[Records to use Boundary: Start]

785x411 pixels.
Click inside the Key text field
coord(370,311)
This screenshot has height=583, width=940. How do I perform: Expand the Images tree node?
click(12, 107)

[Records to use Boundary: End]

Task instructions:
Restate every record exactly, leaving nothing out.

Answer to this problem:
785x411 pixels.
Click inside the Key text field
coord(370,311)
This screenshot has height=583, width=940. How do I perform: Expand the Images tree node?
click(12, 107)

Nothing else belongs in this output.